Tribunas

En la Cárcel, su última carta

 

 

Ernesto Juliá


Cárcel.

 

 

 

 

 

Un hombre de unos 25 años, que quería despedirse de sus hermanos y amigos, me entregó esta carta cuando fui a verle y atenderle en la cárcel para ayudarle a prepararse para su último viaje. Pocos días después de mi visita, se presentó ante el Señor. De esto hace ya algunos años.

 

“Hola, ¿cómo os va? Supongo que debéis estar todos muy ocupados con vuestras cuestiones. Veo que no tenéis tiempo para venir a hacerme alguna visita y poder charlar un rato. Siempre se agradece una buena compañía, y más en la situación que me encuentro.

Estas líneas no son para pediros que vengáis a verme. Si alguno lo hace, se lo agradeceré de todo corazón. Comprendo muy bien que no os guste tener un amigo en la cárcel, y ver a un conjunto de presos no es lo más agradable que nos puede ocurrir. Os escribo sólo para desahogarme un poco, y pediros que recéis por mí.

En estos días he comprendido porqué se puso tan serio Guillermo aquella tarde que organizamos un baile cerca de un penal. A los pocos minutos de comenzar, se fijó en unos presos que habían asomado a las rejas de sus ventanas, desde las que nos veían bailar, apenas comenzaron a oírse el rumor de los discos. Os acordaréis que le sentó muy mal, se marchó y no regresó. Lo tomamos a chacota y le llamamos de todo. Al recordar ahora todo aquello, su pena y nuestros insultos, siento unas terribles ganas de llorar.

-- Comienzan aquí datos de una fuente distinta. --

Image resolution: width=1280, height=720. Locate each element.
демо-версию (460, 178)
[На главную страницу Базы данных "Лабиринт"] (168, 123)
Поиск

Repito que no os pido que vengáis, aunque no me avergüenzo de reconocer que me alegraría veros a alguno por aquí. Sé que pensáis que soy plenamente culpable de lo que me pasa. Y es verdad. No os hice caso cuando me aconsejasteis que dejara la droga, y ahora podéis pensar que no os vaya con líos. Ya tengo edad para quitarme las castañas del fuego, que ya bastante os he fastidiado.

No me quejo, es razonable que sea así; pero no puedo contener la angustia de saberme aniquilado ya en vida. Hago esfuerzos para no acordarme de mi madre, y me duele, porque volver a su figura siempre me ha consolado. Ahora, el pensar en ella, en lo que tuvo que luchar para sacarnos adelante a todos los hermanos, en los sufrimientos que le he proporcionado y que nunca me echó en cara, y el ver su cadáver desfigurado por el accidente que sufrió en su última venida a la cárcel, me produce tal impresión que mis nervios no se serenan ni siquiera después de llorar un buen rato.

He pasado unos días en la enfermería. Me han llevado allí después de un tentativo de suicidio. Soy consciente de que el suicidio es una barbaridad, pero no veía escapatoria por ningún sitio, y no me encontraba con fuerza para arrastrar más tiempo lo que queda de mi cuerpo. La estancia en la cárcel me ha abatido siempre más, y pienso que hubiera vuelto a intentar suicidarme si no hubiera tenido la oportunidad de desahogarme con un cura que estaba de paso atendiendo a otros enfermos. Ya con el abrigo puesto, se paró delante de mi cama y me preguntó que tal andaba. Parecía que tenía prisa, pero en cuanto comenzamos a hablar se sentó, y se olvidó del reloj. Hablamos dos horas. Quedamos en vernos de nuevo.

Ya no os doy más la lata. Me quedan fuerzas sólo para pediros perdón. Lamento de veras que no me hayáis dado la oportunidad de hacerlo de palabra, personalmente, con cada uno. Quizá tampoco os interesaba demasiado perdonarme.  El cura me ha dicho que Dios sí lo hace, y se lo he agradecido de veras. ¿Me dejaréis también solo en el entierro?”.

 

Murió pocos días después consumido por la enfermedad. Le cerré los párpados y le di un beso en la frente, pensando en su madre.